How Does a Database Use IO?

We have a shiny new database server. We ran some tests on it, and found it was about the same speed as the old one. Worryingly the IO system seemed to be struggling to keep up with the load.

In case you don’t know, IO is short for Input/Output, and is used to describe the use of a hard disc, or similar storage. We all know that hard discs are slow compared to memory, but for a database to work well, the IO system needs to be able to keep up with the work the database is doing. Otherwise the database will eventually appear to lock up.

In these situations it is useful to have a rough idea of how the database works.

Updating data

If I want to update some data (Ignoring locking, latching, SQL parsing, and everything that isn’t IO which I am not interested in for this exercise)

  • The session checks if the block containing the data I want to update is in the buffer cache. If not, it reads it in.
  • Then I can make the change to the data.
  • The original data is written to the undo tablespace (in the buffer cache) so the database can roll the change back.
  • This change to undo is written to the redo logs (The head of a ring buffer in memory)
  • The new data is written to the table (in the buffer cache) and that block is marked as dirty.
  • This change is written to the redo logs (The buffer in memory)

We have changed a lot of information, but so far nothing has been written to disc. In fact, nothing has been read either if we were lucky enough to discover our block was already in the buffer cache. This is how the database can be so fast! What happens next is the important bit.

  • commit

Now the database promises when it returns from the commit, it will preserve the transaction. The D out of ACID. All the database has to do is:

  • Ask the log writer to make sure the part of the log buffer containing our transaction is written to disc.
  • Let us know

Notice we haven’t actually written the data to disc yet. This is OK because if the database crashes, we have the redo log on disc which will tell the database what it needs to do.

What can go wrong?

The above is all very clever, but what happens if our storage is too slow.

What if my block isn’t in the buffer cache

The block has to be read in from the disc. Oracle records the time waiting to do this as db_file_sequential_read. There are a number of other wait events which this could be. See the Database Reference manual.
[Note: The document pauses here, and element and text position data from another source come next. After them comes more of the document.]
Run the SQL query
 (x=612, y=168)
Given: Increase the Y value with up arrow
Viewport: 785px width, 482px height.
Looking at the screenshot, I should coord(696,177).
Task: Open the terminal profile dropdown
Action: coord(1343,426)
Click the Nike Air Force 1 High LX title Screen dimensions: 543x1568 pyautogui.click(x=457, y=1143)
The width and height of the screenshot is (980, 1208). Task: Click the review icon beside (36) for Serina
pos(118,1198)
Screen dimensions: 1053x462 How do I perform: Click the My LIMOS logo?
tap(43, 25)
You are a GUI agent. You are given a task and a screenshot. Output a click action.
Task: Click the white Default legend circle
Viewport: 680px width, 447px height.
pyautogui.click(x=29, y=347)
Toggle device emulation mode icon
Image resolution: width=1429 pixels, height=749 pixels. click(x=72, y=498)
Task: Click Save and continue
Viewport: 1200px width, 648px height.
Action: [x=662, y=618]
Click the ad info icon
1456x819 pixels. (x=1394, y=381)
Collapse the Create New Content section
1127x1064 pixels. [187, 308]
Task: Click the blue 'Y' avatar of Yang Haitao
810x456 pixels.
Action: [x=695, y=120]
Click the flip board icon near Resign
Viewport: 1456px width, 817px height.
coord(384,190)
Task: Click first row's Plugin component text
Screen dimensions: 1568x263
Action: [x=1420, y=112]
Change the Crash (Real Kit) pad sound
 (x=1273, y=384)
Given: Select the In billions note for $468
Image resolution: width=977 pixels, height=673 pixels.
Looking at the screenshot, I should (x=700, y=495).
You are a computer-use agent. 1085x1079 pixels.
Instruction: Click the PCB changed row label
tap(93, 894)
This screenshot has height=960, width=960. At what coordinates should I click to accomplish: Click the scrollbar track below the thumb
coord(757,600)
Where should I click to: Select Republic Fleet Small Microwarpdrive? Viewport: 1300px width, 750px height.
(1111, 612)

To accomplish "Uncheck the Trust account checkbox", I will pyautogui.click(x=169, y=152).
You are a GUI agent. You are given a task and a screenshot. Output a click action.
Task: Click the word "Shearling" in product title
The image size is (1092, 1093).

What if the buffer cache is full?

If the buffer cache is full, we can find a block which isn’t dirty and nobody has used for a while, and overwrite it.

What if there are no blocks we can overwrite?

Our session will ask the database writer to write some dirty blocks to disc. Then they won’t be dirty any more and we can overwrite them. We will have to wait while the database writer does this. Oracle records this as a free buffer wait. There are a couple of places this can happen. When the block is read in from disc, and also when the undo block is updated. Have a look at the documentation for the free buffer wait event in the Database Reference for more detail.

What if the redo buffer is full

The redo buffer is a ring buffer. Conceptually a ring buffer has a head pointer and a tail pointer chasing each other round the ring. If the head bumps into the tail, the buffer is full. If the tail bumps into the head, the buffer is empty.

Our session asks the log writer to write the log buffer to disc, then it waits till there is some space. Oracle records this wait as log buffer space.

What about when I commit

The session will ask the log writer to write the data in the log buffer to the disc. Then it will wait till that is done. Oracle records this wait as log file sync.

Do bigger buffers help?

When I make Elderflower Cordial, or Sloe Gin, I need to filter the drink once it has infused to get the solid bits out. I put a funnel on top of a bottle, then I add a piece of muslin to filter it, then I pour in the liquid. Eventually the funnel fills up. The top part of a funnel is a buffer holding the liquid while it waits to flow through. Making that part bigger won’t make things quicker, I need to increase the flow through the muslin.

It is like this with buffers. If the buffer is full because the disc can’t keep up, making it bigger won’t really help, it will just fill up again, because they aren’t being drained fast enough. This doesn’t mean that buffers should never be made bigger, just in this case it won’t help. What is required is faster IO, and in particular faster writes if these buffers are filling up.